Advancing Present Practice

Brandon and Bryan on Stabilizing

Advancing Present Practice Season 1 Episode 6

Brandon and Bryan are stabilizers.  Their  nature is stabilizing in a variety of academic and virtual settings.  In addition to their individual clinical and academic work, together they founded Critical Care Scenarios in 2019,  a podcast dedicated to scenario-based critical care training.  Their podcast aims to develop a practical, hands-on understanding of the management of critically ill patients through the medium of “talked through” verbal scenarios, presented biweekly in an informal podcast format. 

Brandon Oto is a critical care physician assistant at UConn Health in Farmington, CT. He studied philosophy in his undergraduate life, then he attended the PA program at the University of New England.  He then completed the Post-Graduate Critical Care Residency for Physician Assistants at Johns Hopkins Hospital. He went on to staff the trauma/surgical ICU at the University of Maryland Prince George’s Hospital, and now staffs the mixed adult critical care unit at UConn. He runs the educational critical care blog Critical Concepts , and is interested in resuscitation, mechanical ventilation, ICU liberation, medical education, vascular access, and point-of-care ultrasound.

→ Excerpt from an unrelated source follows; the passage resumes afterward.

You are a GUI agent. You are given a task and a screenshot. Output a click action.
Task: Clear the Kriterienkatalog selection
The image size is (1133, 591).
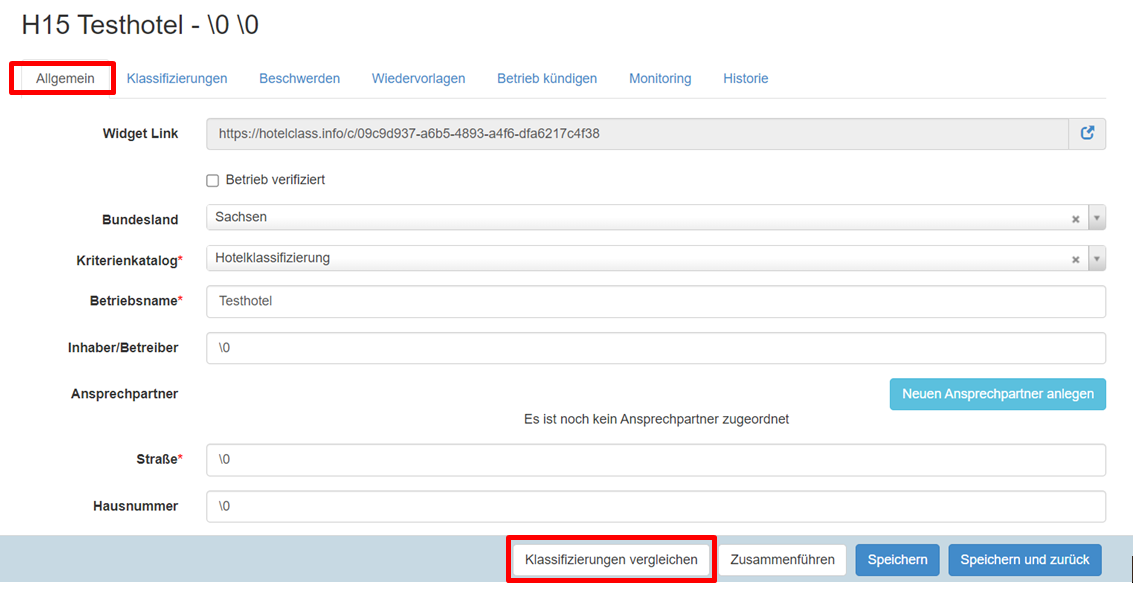tap(1076, 260)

Bryan Boling is a critical care nurse practitioner with the Anesthesia Critical Care Medicine service at the University of Kentucky in Lexington.  He was a history major during his undergraduate studies.  After practicing as a Registered Nurse, he went back to graduate school and earned his Doctor of Nursing Practice at the University of Kentucky College of Nursing’s Acute Care Nurse Practitioner program.  He currently rotates between the Neuro, Surgical, and Cardiothoracic ICUs. In addition to his clinical practice, Dr. Bryan Boling is a frequent writer and speaker on critical care and educational topics, and is an Adjunct Assistant Professor in the Acute Care Nurse Practitioner program at Georgetown University in Washington, DC. He runs the educational critical care blog Critical Care Notes. 

Disclaimer: The views expressed by guests on this podcast represent their own and their appearance does not imply an endorsement of them or any entity they represent.   Opinions expressed do not necessarily reflect the view of the University of Kentucky or UK Healthcare.